PROVIDED RECORDS:
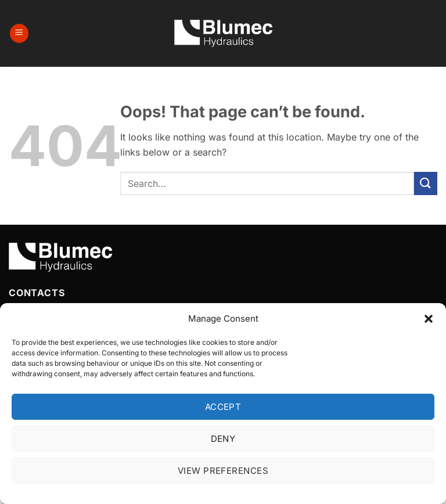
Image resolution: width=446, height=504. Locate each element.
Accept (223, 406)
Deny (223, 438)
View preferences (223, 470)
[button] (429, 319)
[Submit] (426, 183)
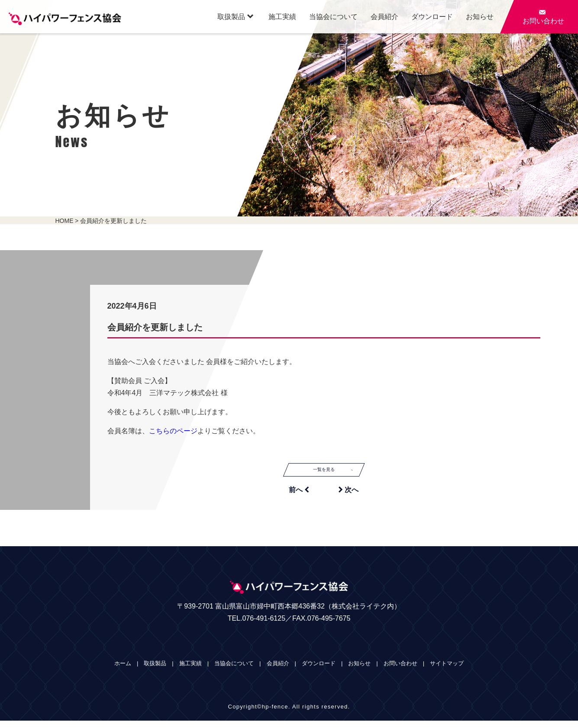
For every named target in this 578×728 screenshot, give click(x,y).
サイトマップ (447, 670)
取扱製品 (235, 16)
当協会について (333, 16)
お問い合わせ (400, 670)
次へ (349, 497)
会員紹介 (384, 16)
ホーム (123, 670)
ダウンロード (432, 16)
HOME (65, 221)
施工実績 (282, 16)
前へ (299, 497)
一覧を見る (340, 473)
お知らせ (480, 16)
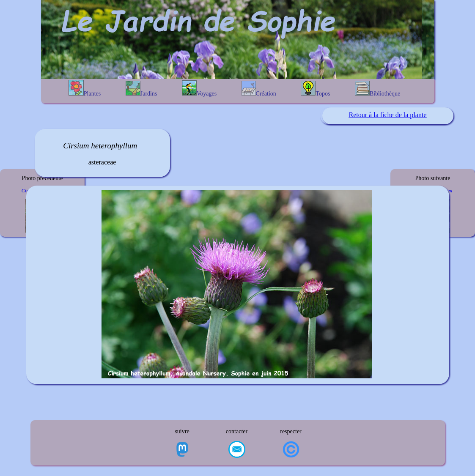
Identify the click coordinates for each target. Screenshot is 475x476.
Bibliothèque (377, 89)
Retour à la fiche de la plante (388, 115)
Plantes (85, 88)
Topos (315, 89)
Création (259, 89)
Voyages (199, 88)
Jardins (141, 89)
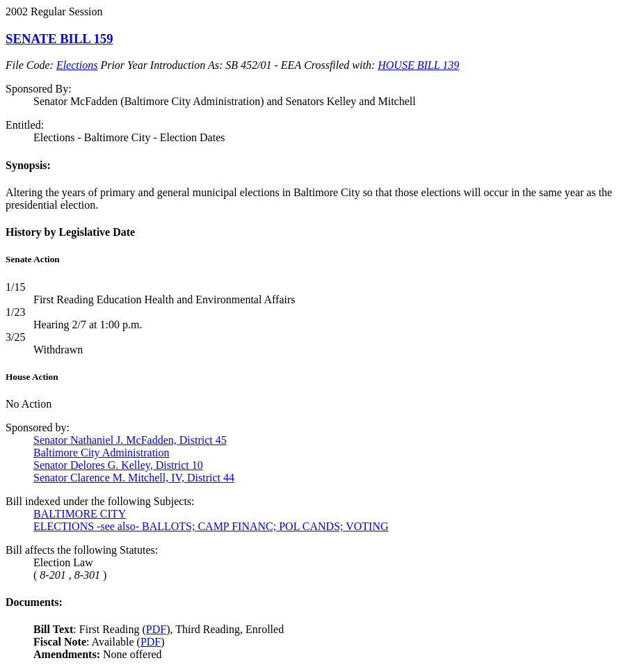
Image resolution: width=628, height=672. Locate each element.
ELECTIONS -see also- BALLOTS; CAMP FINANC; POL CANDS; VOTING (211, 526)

AIM OF THE EXERCISE:
In the rows from the start through the line containing "お知らせ (480, 16)", replace "Deny" with "Reject" and reproduce that stretch with everything else unchanged. Leave the pictures out of the output.

EXERCISE RESPONSE:
Image resolution: width=446, height=504. Locate each element.
Accept (223, 406)
Reject (223, 438)
View preferences (223, 470)
[button] (429, 319)
[Submit] (426, 183)
For every named target in this 578×728 screenshot, give click(x,y).
サイトマップ (447, 670)
取扱製品 (235, 16)
当協会について (333, 16)
お問い合わせ (400, 670)
次へ (349, 497)
会員紹介 (384, 16)
ホーム (123, 670)
ダウンロード (432, 16)
HOME (65, 221)
施工実績 (282, 16)
前へ (299, 497)
一覧を見る (340, 473)
お知らせ (480, 16)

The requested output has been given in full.